Vier Büros der Muslimbrüder-Partei (Partei für Freiheit und Gerechtigkeit (FJP)) wurden verwüstet, etwa 30 Menschen verletzt.

Demonstranten auf dem Tahrirplatz:

“Das ägyptische Volk kann nicht hinnehmen, dass der Präsident alle drei Gewalten an sich reißt –
Gesetzgebung, Exekutive und Rechtsprechung. Dafür verdient er das alles hier.”

“Beschlüsse eines Diktators sind das. Das war ja selbst Mubarak zu unappetitlich, als er das Land im Griff hatte. Diese Verfassungserklärung ist eine
eklatante Beschädigung der Justiz.”

In einer Erklärung hatte Mursi unter anderem dem Verfassungsgericht das Recht abgesprochen, über das von Islamisten dominierte Verfassungskomitee zu urteilen und sich selbst das letzte Wort in praktisch allen politischen Fragen gesichert. Den
kritischen Generalstaatsanwalt Abdel Megid Mahmud feuerte er.
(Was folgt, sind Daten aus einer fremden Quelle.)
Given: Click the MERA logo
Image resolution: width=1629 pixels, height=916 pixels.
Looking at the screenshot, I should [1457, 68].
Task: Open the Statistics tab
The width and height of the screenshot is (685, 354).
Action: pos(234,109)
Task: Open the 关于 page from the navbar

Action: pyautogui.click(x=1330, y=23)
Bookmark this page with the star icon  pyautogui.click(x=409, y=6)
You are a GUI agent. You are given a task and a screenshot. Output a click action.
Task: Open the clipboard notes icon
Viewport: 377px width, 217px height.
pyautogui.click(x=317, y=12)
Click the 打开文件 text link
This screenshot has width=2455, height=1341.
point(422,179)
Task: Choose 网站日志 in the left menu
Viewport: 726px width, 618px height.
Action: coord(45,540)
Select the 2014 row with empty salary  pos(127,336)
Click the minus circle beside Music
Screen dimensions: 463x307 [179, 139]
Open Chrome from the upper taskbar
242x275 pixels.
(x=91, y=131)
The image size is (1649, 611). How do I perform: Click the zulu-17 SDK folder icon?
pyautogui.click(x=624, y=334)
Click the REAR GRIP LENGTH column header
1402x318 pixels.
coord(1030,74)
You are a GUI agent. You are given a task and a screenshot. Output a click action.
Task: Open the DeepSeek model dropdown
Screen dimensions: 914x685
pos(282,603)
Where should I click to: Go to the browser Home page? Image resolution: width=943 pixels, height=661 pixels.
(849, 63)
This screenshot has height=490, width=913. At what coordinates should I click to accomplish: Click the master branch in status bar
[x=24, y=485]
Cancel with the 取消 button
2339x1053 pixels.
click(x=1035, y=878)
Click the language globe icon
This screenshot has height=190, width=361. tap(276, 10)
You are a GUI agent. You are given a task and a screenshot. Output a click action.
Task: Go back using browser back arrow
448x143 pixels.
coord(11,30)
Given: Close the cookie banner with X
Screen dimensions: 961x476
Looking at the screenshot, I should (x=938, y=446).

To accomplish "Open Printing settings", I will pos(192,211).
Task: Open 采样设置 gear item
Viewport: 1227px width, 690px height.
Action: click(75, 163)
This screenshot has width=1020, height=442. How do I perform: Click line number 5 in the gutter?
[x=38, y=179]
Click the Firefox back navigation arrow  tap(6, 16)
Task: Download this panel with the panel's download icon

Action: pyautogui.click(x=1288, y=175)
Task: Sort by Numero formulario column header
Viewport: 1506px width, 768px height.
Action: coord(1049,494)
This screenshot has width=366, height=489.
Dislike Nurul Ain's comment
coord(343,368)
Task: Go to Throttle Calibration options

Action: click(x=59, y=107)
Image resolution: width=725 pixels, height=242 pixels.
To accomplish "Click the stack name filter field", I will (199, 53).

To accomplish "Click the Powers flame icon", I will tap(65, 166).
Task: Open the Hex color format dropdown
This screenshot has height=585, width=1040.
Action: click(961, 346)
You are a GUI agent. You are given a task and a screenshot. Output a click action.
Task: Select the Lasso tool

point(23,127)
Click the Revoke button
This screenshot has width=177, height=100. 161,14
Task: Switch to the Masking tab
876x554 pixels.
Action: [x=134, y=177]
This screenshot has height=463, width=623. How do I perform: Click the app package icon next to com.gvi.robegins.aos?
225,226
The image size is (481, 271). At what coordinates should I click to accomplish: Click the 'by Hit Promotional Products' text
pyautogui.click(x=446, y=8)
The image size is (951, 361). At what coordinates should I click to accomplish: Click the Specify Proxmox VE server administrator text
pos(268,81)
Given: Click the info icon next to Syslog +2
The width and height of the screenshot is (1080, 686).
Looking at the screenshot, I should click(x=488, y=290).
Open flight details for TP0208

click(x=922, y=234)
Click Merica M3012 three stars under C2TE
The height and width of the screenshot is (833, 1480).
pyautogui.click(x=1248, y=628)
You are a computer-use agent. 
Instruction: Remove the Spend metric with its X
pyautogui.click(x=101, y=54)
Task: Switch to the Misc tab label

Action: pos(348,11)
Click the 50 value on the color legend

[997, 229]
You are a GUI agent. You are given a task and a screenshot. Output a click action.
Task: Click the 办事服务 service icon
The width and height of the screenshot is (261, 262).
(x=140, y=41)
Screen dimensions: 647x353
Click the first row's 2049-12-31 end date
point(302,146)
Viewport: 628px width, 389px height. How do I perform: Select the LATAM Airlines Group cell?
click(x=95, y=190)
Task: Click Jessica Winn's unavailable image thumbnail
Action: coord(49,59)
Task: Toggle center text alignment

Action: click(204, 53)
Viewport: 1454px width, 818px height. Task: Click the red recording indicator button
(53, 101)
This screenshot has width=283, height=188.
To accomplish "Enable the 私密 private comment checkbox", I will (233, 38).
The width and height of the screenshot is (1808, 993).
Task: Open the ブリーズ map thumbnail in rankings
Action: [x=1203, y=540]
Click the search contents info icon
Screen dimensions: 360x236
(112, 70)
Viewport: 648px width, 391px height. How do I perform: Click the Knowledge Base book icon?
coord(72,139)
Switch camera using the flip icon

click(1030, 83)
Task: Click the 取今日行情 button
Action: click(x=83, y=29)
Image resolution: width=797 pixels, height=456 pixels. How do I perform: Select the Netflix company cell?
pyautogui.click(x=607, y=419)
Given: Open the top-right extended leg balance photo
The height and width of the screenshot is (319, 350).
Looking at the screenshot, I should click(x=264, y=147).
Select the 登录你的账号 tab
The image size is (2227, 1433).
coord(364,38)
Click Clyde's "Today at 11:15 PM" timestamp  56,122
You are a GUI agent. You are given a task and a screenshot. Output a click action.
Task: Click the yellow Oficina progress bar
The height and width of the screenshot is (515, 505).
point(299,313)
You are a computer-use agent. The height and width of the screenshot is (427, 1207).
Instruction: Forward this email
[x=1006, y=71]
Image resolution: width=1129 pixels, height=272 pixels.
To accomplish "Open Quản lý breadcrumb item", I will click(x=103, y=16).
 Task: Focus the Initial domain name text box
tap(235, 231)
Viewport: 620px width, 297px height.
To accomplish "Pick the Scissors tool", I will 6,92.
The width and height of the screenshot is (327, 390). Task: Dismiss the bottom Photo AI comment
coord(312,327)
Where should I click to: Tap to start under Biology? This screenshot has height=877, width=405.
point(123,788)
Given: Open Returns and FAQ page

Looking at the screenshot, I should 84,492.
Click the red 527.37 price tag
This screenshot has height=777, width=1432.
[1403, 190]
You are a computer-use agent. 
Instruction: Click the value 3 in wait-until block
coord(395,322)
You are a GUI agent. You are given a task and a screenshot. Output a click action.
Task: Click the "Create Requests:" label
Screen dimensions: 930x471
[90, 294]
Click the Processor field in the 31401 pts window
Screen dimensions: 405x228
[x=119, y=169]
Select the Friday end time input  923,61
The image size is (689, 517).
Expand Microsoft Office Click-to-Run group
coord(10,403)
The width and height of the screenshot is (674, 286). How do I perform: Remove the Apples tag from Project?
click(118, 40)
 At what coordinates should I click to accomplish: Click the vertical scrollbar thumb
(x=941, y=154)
Liberale und linke Politiker warfen ihm daraufhin vor, er benehme sich wie ein “Pharao”.

Vor Muslimbrüdern und Salafisten verteidigte Mursi sein Tun: Er habe versprochen, sich einzumischen, um die Nation vor Gefahren zu schützen, und das habe er nun getan.

Das ägyptische Verfassungsgericht beschäftigt sich aktuell mit der Frage, ob das von Islamisten dominierte verfassungsgebende Komitee möglicherweise illegal ist.